→ Exercise details:
Print each line of the listing once more, precisely as given.

→ Dataset records:
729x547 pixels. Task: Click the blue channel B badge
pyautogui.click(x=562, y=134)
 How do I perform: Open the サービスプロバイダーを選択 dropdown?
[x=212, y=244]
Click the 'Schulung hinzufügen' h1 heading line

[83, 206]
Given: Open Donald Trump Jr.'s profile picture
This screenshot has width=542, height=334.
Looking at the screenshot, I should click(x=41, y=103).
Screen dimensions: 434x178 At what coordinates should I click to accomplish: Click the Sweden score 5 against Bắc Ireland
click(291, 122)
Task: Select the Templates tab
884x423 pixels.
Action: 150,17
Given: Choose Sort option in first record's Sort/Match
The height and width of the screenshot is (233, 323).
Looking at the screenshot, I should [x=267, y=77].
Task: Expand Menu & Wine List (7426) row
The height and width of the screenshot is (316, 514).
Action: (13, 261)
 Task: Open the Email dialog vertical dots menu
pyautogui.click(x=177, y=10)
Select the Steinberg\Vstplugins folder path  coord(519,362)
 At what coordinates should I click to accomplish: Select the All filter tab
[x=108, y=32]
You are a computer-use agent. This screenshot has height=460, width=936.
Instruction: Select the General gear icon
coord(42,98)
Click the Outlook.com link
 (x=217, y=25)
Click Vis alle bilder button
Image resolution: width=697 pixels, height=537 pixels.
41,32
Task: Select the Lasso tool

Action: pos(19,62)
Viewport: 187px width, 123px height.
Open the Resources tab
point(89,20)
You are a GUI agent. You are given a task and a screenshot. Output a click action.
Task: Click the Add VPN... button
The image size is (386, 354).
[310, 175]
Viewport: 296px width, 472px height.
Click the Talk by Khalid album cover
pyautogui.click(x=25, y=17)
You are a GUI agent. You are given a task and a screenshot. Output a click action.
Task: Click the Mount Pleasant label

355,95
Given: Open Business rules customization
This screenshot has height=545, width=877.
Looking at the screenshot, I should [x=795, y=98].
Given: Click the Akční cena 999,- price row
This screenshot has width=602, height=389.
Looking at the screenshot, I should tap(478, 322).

→ Completed exercise:
729x547 pixels. Task: Click the blue channel B badge
pyautogui.click(x=562, y=134)
 How do I perform: Open the サービスプロバイダーを選択 dropdown?
[x=212, y=244]
Click the 'Schulung hinzufügen' h1 heading line

[83, 206]
Given: Open Donald Trump Jr.'s profile picture
This screenshot has width=542, height=334.
Looking at the screenshot, I should click(x=41, y=103).
Screen dimensions: 434x178 At what coordinates should I click to accomplish: Click the Sweden score 5 against Bắc Ireland
click(291, 122)
Task: Select the Templates tab
884x423 pixels.
Action: 150,17
Given: Choose Sort option in first record's Sort/Match
The height and width of the screenshot is (233, 323).
Looking at the screenshot, I should [x=267, y=77].
Task: Expand Menu & Wine List (7426) row
The height and width of the screenshot is (316, 514).
Action: (13, 261)
 Task: Open the Email dialog vertical dots menu
pyautogui.click(x=177, y=10)
Select the Steinberg\Vstplugins folder path  coord(519,362)
 At what coordinates should I click to accomplish: Select the All filter tab
[x=108, y=32]
You are a computer-use agent. This screenshot has height=460, width=936.
Instruction: Select the General gear icon
coord(42,98)
Click the Outlook.com link
 (x=217, y=25)
Click Vis alle bilder button
Image resolution: width=697 pixels, height=537 pixels.
41,32
Task: Select the Lasso tool

Action: pos(19,62)
Viewport: 187px width, 123px height.
Open the Resources tab
point(89,20)
You are a GUI agent. You are given a task and a screenshot. Output a click action.
Task: Click the Add VPN... button
The image size is (386, 354).
[310, 175]
Viewport: 296px width, 472px height.
Click the Talk by Khalid album cover
pyautogui.click(x=25, y=17)
You are a GUI agent. You are given a task and a screenshot. Output a click action.
Task: Click the Mount Pleasant label

355,95
Given: Open Business rules customization
This screenshot has height=545, width=877.
Looking at the screenshot, I should [x=795, y=98].
Given: Click the Akční cena 999,- price row
This screenshot has width=602, height=389.
Looking at the screenshot, I should tap(478, 322).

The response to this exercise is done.